Give crosstraining a go. Whatever your workout is — whether it's a 15 minute walk with the dog or a 10K through the park — your body gets used to it. You can actually burn fewer calories when your body is familiar with the level and type of exertion it’s experiencing. So to keep your body a bit off guard, try crosstraining. Consider it a good excuse to pick up that hobby you've been eying.
Skimp on fluids, and your body will release an antidiuretic hormone that leads to water retention that could affect the scale, Dr. Setlzer says. While this sneaky effect is one reason why the scale is a poor measure of body mass loss, you can outsmart it by drinking more—particularly if you fill your glass with water or non-calorie alternatives like unsweetened coffee and tea.
Don’t buy your tickets to Bonnaroo just yet; the kind of acid that will help you slim down is the stuff right inside your cabinet. A 12-week study published in Bioscience, Biotechnology, and Biochemistry reveals that obese study subjects who made vinegar part of their diet dropped more belly fat than a control group, and other research suggests that acidic foods, like vinegar, can increase the human carbohydrate metabolism by as much as 40 percent.
"Feeling stressed can wreak havoc on our bodies. It can cause our body to produce the steroid hormone cortisol, which can make you crave sugary foods that provide instant energy and pleasure. Short-term bursts of cortisol are necessary to help us cope with immediate danger, but our body will also release this hormone if we’re feeling stressed or anxious. When our cortisol levels are high for a long amount of time, it can increase the amount of fat you hold in your belly."
It turns out that capsaicin, the compound that gives chile peppers their heat, can also fire up your metabolism. Eating about 1 tablespoon of chopped peppers (red or green) boosts your sympathetic nervous system (responsible for your fight-or-flight response), according to a study published in the Journal of Nutritional Science and Vitaminology. The result: a temporary metabolism spike of about 23 percent. Stock up on chile peppers to add to salsas, and keep a jar of red-pepper flakes on hand for topping pizzas, pastas, and stir-fries.
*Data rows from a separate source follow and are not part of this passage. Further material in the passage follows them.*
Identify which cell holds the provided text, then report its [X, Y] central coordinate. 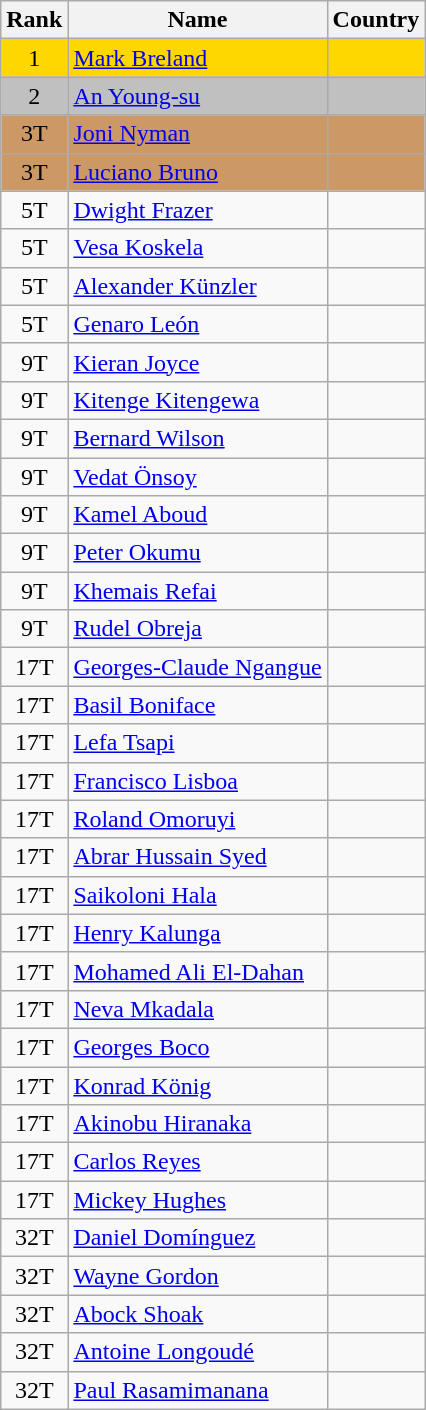
Lefa Tsapi [198, 743]
Mickey Hughes [198, 1200]
Name [198, 20]
Daniel Domínguez [198, 1238]
Joni Nyman [198, 134]
Luciano Bruno [198, 172]
Genaro León [198, 324]
Rank [34, 20]
Akinobu Hiranaka [198, 1124]
Dwight Frazer [198, 210]
Antoine Longoudé [198, 1352]
Basil Boniface [198, 705]
Konrad König [198, 1085]
Alexander Künzler [198, 286]
Rudel Obreja [198, 629]
Country [376, 20]
Henry Kalunga [198, 933]
Kamel Aboud [198, 515]
Khemais Refai [198, 591]
Georges Boco [198, 1047]
Francisco Lisboa [198, 781]
Kitenge Kitengewa [198, 400]
Roland Omoruyi [198, 819]
Wayne Gordon [198, 1276]
Kieran Joyce [198, 362]
2 [34, 96]
Saikoloni Hala [198, 895]
Vedat Önsoy [198, 477]
Georges-Claude Ngangue [198, 667]
Carlos Reyes [198, 1162]
Abock Shoak [198, 1314]
Neva Mkadala [198, 1009]
Abrar Hussain Syed [198, 857]
Mark Breland [198, 58]
Mohamed Ali El-Dahan [198, 971]
Vesa Koskela [198, 248]
Bernard Wilson [198, 438]
An Young-su [198, 96]
Peter Okumu [198, 553]
1 [34, 58]
Paul Rasamimanana [198, 1390]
Think of the typical toppings on your baked potato -- butter, sour cream, maybe cheese and bacon bits. If you substitute a sweet potato, you might not need any of that. Baked sweet potatoes are so full of flavor, they don't need a lot, unless you want to try a sprinkle of cinnamon. This can save you loads of calories. As a bonus, sweet potatoes are packed with potassium, beta-carotene, vitamin C, and fiber.
There’s mounting evidence that our body’s natural internal clocks, or circadian rhythms, drive a lot of our biological processes, including weight maintenance. They tend to sync up with daylight. That could be why studies have shown that shift workers tend to have a higher rate of obesity and weight gain—their body clocks are out of sync. One study even found that a third of people who experienced an interrupted sleep cycle for less than two weeks became prediabetic; all of the poor sleepers saw markers for the risk of obesity and type two diabetes climb.
Stand in front of the bar, shins touching metal, feet roughly shoulder-width apart. Squat down and grab the bar overhand, hands slightly wider than shoulder width and elbows straight. Draw your shoulders back, push your chest out, and tense your lats. Taking a deep breath, begin standing up, pushing heels into the ground and pulling your chest up. Keep the bar as close to your legs as possible. As soon as the bar passes your knees, push your hips forward with power, ending standing tall and straight with the bar in front of your groin. Slowly reverse the motion, making sure to keep your abs braced, and lower the bar to the floor.